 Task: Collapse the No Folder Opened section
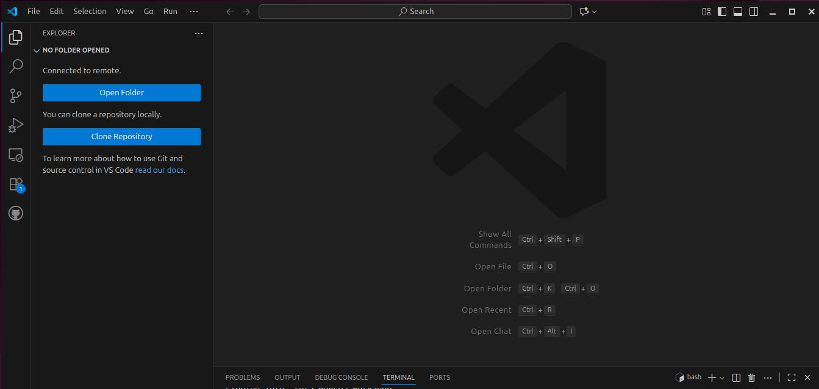click(x=37, y=51)
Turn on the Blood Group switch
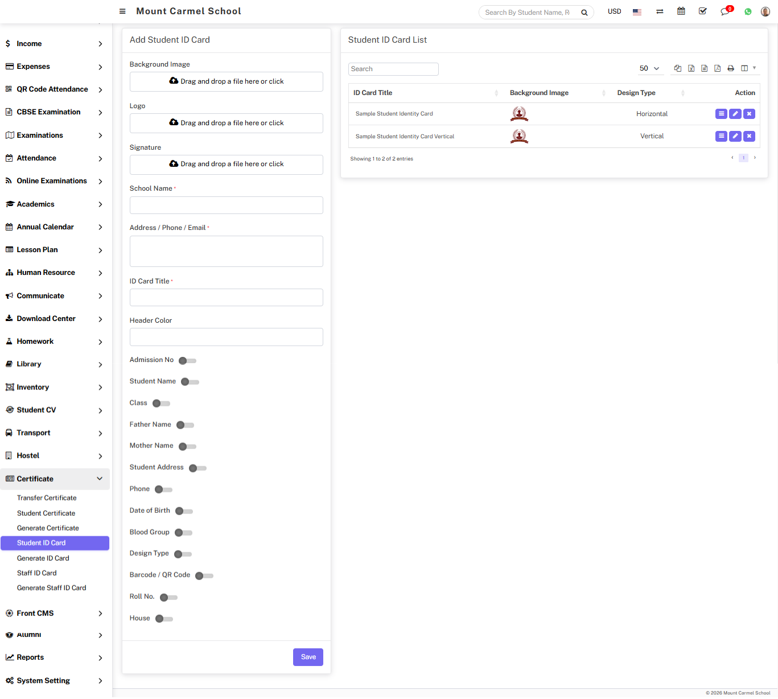 (183, 533)
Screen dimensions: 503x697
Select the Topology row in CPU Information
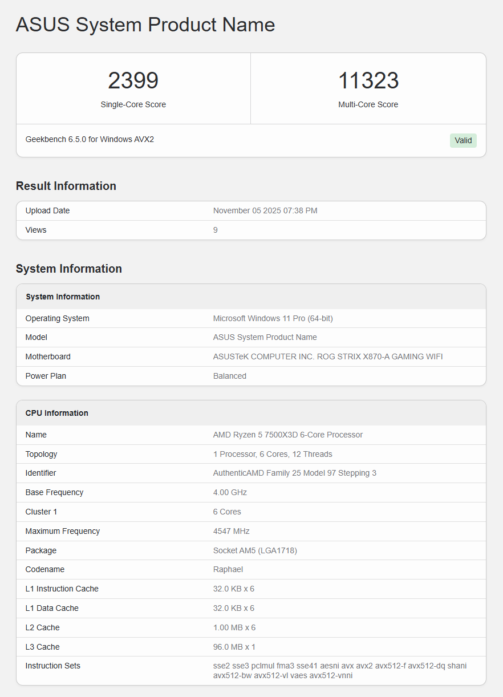[251, 454]
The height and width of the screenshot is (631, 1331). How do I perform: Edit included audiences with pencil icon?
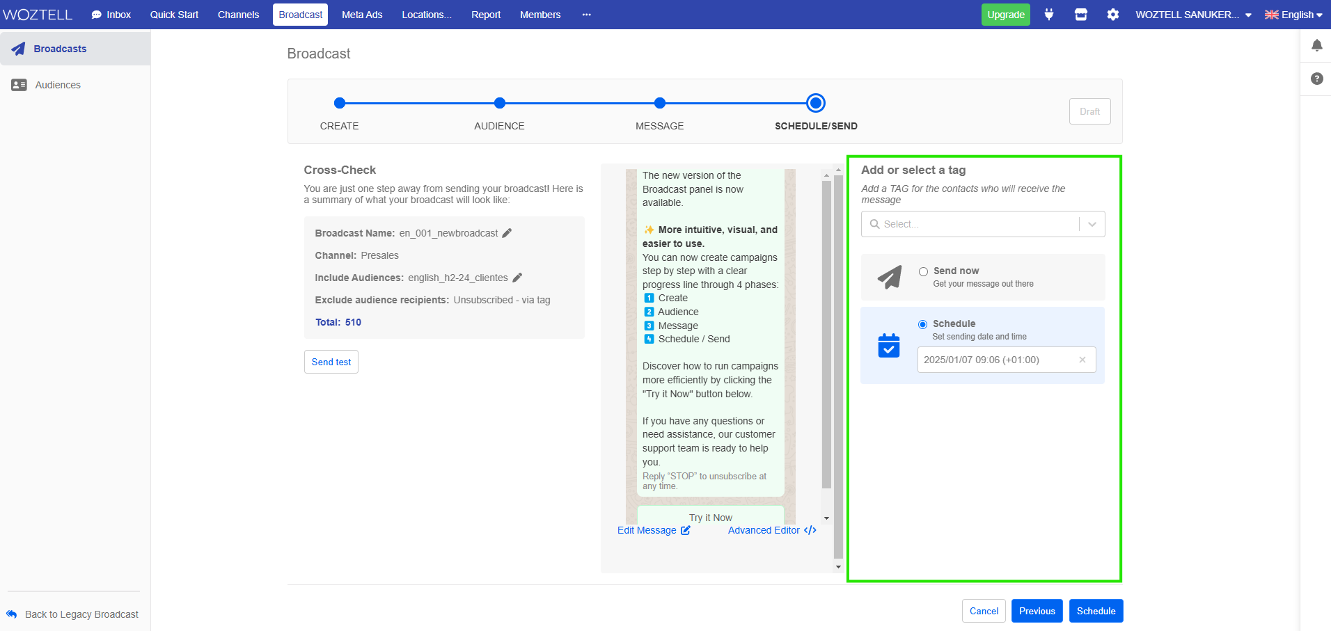517,278
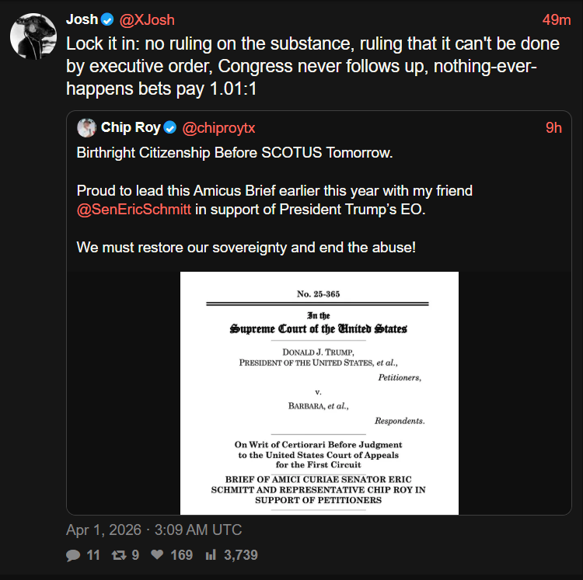Image resolution: width=583 pixels, height=580 pixels.
Task: Like the post with heart icon
Action: 155,555
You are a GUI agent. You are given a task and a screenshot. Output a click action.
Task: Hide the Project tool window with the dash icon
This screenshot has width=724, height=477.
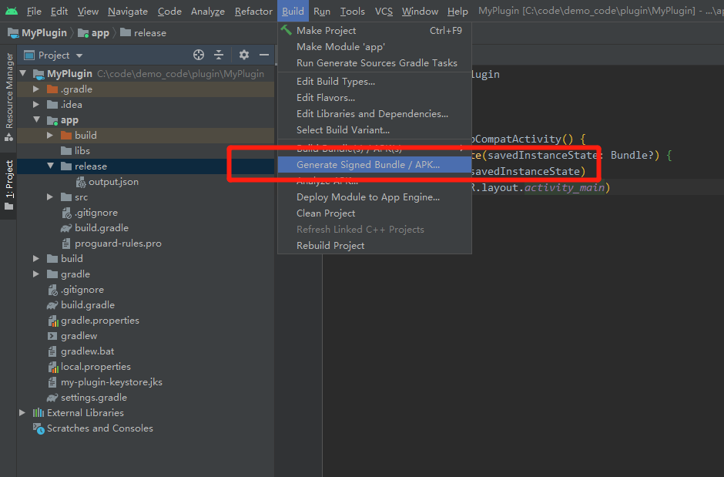tap(264, 55)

+++

TASK TO CARRY OUT: Beginning with the line that contains "You are a GUI" and ending with the last line of the data, restate each line word for word. Exclude the pictures.

COMPLETED TASK:
You are a GUI agent. You are given a task and a screenshot. Output a click action.
Task: Hide the Project tool window with the dash icon
This screenshot has width=724, height=477.
tap(264, 55)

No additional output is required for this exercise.